Niente taglio Irpef e cartelle, il governo torna indietro sulle promesse. Giorgetti: «Spese di difesa non sono gratis»
Il ministro dell’Economia parla di «priorità» ma dice che le misure annunciate dal governo Meloni rimangono obiettivi da perseguire
ROMA. Un eventuale taglio dell'Irpef sarà valutato solo dopo aver messo "in fila le priorità" in un quadro nuovo che vede il governo dover finanziare le spese per la difesa e il sostegno all'Ucraina "che non sono gratis". Lo ha detto il ministro dell'Economia, Giancarlo Giorgetti, intervenuto alla Festa Nazionale dell'Unione Di Centro.
«Nella nostra programmazione come fanno tutte le persone serie e responsabili - ha chiarito il ministro - avevamo e abbiamo previsto il proseguimento del sollievo fiscale che abbiamo pensato e concepito per tutti ma partendo per i due anni precedenti per i redditi più bassi. Tutti dicevamo che era impossibile invece abbiamo dimostrato come sia compatibile una disciplina di bilancio con queste riduzioni».
«Rottamazione cartelle e taglio Irpef rimangono priorità»
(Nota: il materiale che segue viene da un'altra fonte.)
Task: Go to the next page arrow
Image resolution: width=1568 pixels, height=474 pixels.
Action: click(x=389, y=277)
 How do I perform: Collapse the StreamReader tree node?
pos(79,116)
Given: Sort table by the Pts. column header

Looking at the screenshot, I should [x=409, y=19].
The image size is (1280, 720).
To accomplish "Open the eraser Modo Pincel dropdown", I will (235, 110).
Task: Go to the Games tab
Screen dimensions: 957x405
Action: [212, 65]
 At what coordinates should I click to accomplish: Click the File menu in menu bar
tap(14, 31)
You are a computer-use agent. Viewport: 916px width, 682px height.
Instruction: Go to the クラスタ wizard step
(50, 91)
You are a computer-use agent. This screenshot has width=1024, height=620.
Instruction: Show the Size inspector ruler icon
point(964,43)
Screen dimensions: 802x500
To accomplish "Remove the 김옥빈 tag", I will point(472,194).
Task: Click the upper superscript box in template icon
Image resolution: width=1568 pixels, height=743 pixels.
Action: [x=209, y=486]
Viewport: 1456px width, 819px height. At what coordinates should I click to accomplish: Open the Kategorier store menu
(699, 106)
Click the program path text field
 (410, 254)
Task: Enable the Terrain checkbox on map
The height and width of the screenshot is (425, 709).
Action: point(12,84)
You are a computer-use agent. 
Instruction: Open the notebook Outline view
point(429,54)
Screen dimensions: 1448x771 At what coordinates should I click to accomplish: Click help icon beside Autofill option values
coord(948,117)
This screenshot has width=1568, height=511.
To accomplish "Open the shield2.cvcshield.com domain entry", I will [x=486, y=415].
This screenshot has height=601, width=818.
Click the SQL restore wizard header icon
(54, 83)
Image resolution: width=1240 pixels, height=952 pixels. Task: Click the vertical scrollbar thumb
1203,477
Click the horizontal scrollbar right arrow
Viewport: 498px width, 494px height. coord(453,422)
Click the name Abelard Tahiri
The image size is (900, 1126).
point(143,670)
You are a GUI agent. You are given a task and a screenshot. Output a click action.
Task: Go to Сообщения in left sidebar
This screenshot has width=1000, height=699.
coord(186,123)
«Naturalmente - ha chiarito Giorgetti - il nostro obiettivo è fare queste cose con una lista di priorità. Quello che mi sono sentito in dovere di dire è che gli impegni internazionali connessi alle spese per la difesa e il sostegno all'Ucraina non sono gratis e che quindi sono un elemento nuovo che dobbiamo considerare. Tenuto conto il quadro di insieme metteremo in fila le prioritià. So perfettamente quali sono e lo faremo sempre in modo serio ripondeno al nostro programma elettorale».